INTERIOR OF THE EARTH
Only upper part of the earth’s crust just below its surface could be known more or less by direct observations. Lower part is beyond the reach of direct observations and our knowledge about it is based upon indirect scientific evidences. These are:
BEHAVIOUR OF EARTHQUAKE WAVES
There is a change in the course and velocity of the waves on crossing the boundaries of different zones inside the earth. There are three (3) types of waves (recorded by seismograph) –
1) P or Longitudinal or Primary Waves.
The velocity of P and S waves increases with depth but only up to 2900 Kilometers. Afterwards S waves do not pass and P waves travels at a reduced velocity.
The L waves do not pass and do not go deeper in the earth.
The S waves can not pass through a liquid and are transmitted only through a rigid body. The velocity of P waves passing through inner core again increases as compared to their passage through the outer core.

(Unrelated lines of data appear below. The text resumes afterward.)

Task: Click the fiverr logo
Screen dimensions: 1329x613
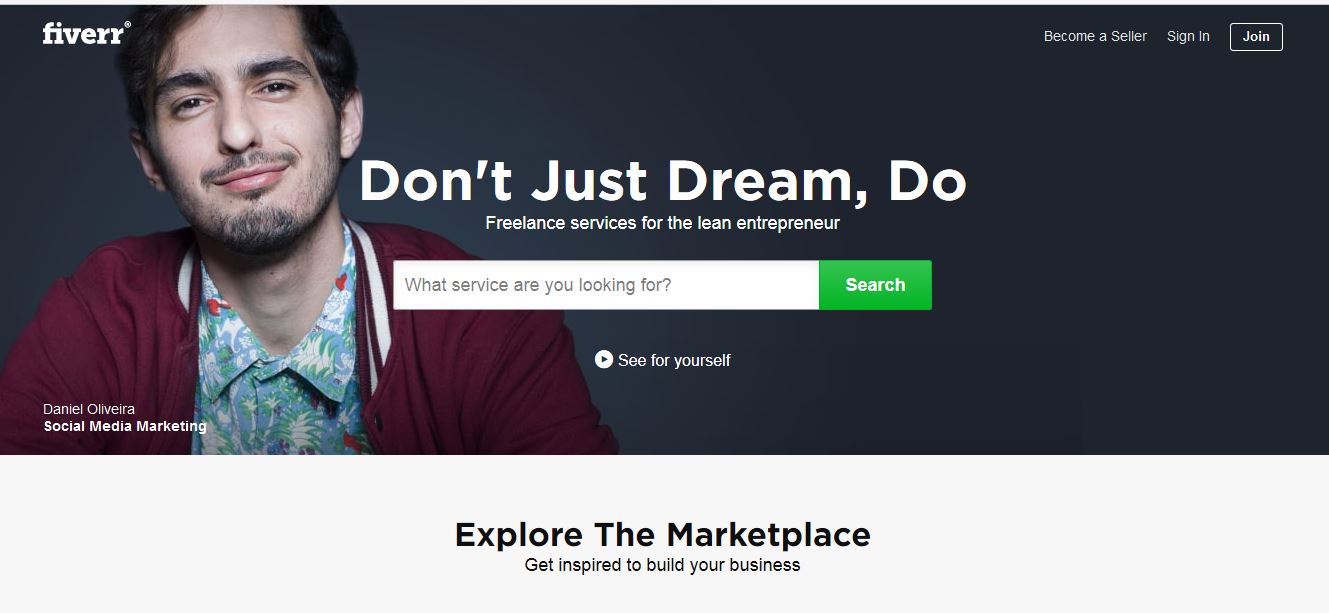Action: (x=86, y=33)
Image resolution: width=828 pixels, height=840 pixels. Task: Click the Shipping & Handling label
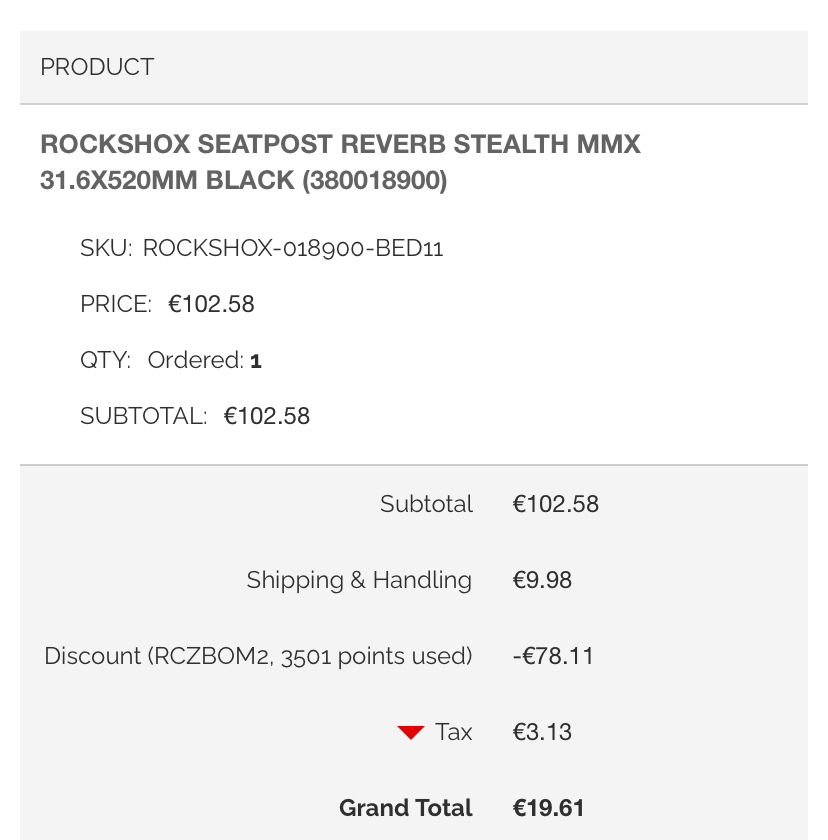tap(359, 580)
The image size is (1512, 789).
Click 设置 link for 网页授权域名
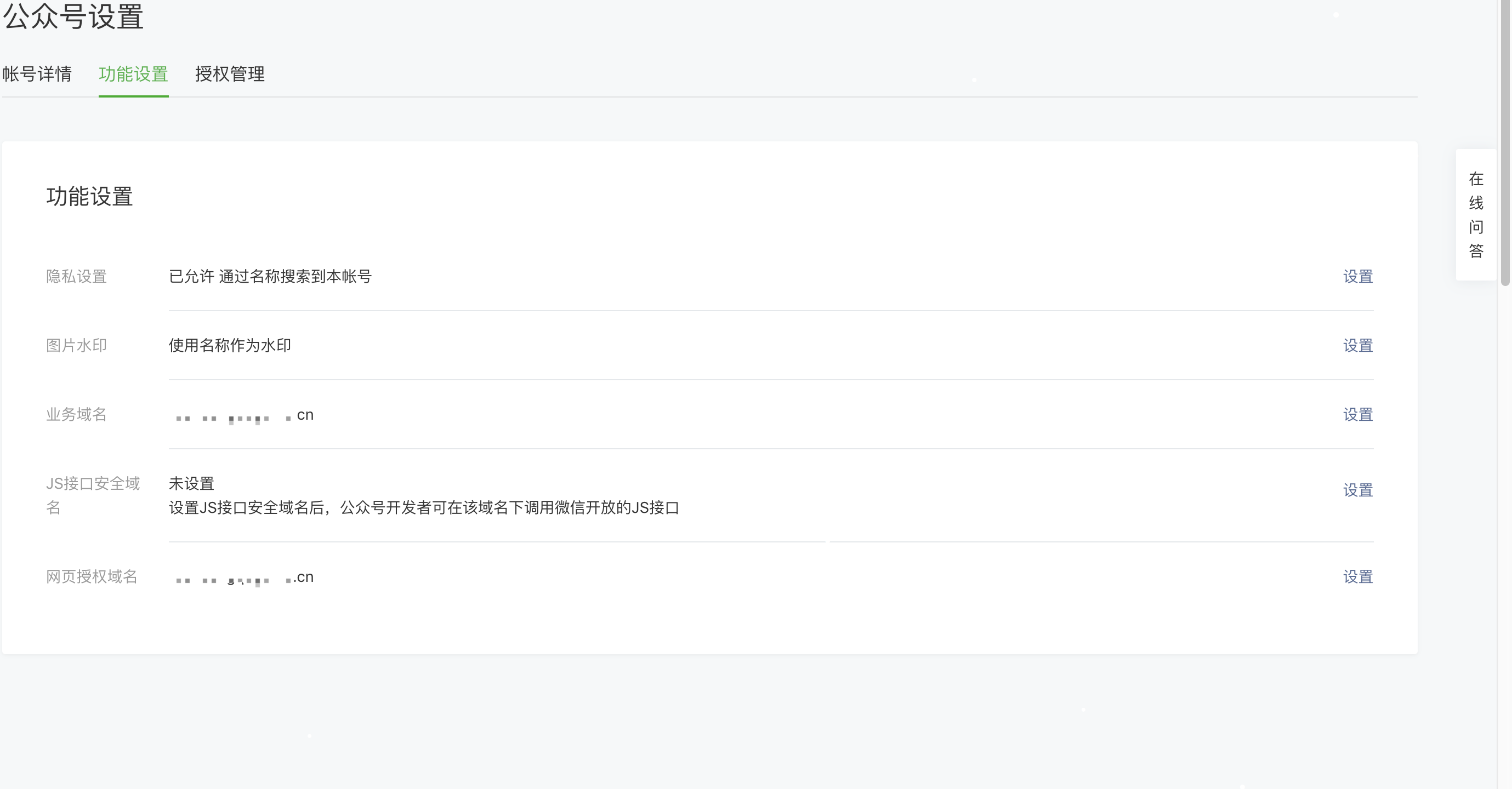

This data briefly point out that the inner core of the earth is of solid iron and the outer core has probably the properties of a liquid. It may be concluded that as a whole the earth behaves as a solid even when parts of its interior are reported to be in a plastic pr semi-liquid state.
EVIDENCE FROM METEORITES
The meteorites belonging to our solar family are another source of our information for a better understanding of the earth’s structure. Their outer layer is burnt during their face to the earth. As the strong material of meteorites is similar to those found on the earth’s surface, they are scarcely recognized. But the composition of the meteorites consisting of heaviest materials confirms that similar composition of inner core of the earth.
TEMPRATURE AND PRESSURE INSIDE THE EARTH
The evidence of volcanic eruptions and hot springs indicates the high temperature prevail in the interior of the earth. A progressive rise in temperature with increasing depth is recorded in mines and deep wells all over the world, the average rate of increase being 1°C for every 32 metres of descent. But there is no uniform increase from the surface to the center of the earth.
In upper 100 km, the increase is estimated at 12°C per km. it is 2°C per km in the next 300 km and 1°C per km below it. By this calculation the temperature is actually 2000°C at the core of the earth.
The heat or rise in temperature is the result of internal forces, automatic disintegration or radio-active substances, chemical reaction and other sources keeping the interior hot. It indicates the liquid or perhaps gaseous conditions prevailing at greater depths. But at the same time there is a tremendous increase in the pressure of overlying layers on earth’s interior. Thus, even under extremely high temperature towards the central part pf the earth, the liquid nature of its core has acquired the properties of a solid and is probably in a plastic state.
DENSITY AND COMPOSITION OF EARTH’S INTERIOR
The structure of the earth’s interior is layered. The arrangement of layer is comparable to onion with its shells, one inside another. Below the surface capped by sedimentary material, upper layer of the crust is mainly composed of crystalline igneous and metamorphic rocks, acidic in nature. The lower layer of the crust has basaltic and ultra-basic rocks. The layer of heavier or inner silicates is not found beneath oceans. The oceans are mostly underlaid by dark coloured basalt followed down by a thick greenish and tremendously hot layer.
The continents are composed of lighter silicates turned as ‘Sial’ or Silica+Aluminium. The oceans have heavier silicates named as ‘Sima’ or Silica+ Magnesium. The continents of lighter material are floating in a Sea of heavier and denser material. The central core has the heaviest mineral materials of highest density. It is composed of ‘Nife’ or Nickel + Iron. A zone of mixed heavy metal and silicates separates the core from the other layers.
There are three layers- the crust, mantle and the core.
Crust 0.5% of Earth’s volume
Mantle 16 % of Earth’s volume
Core 83 % of Earth’s volume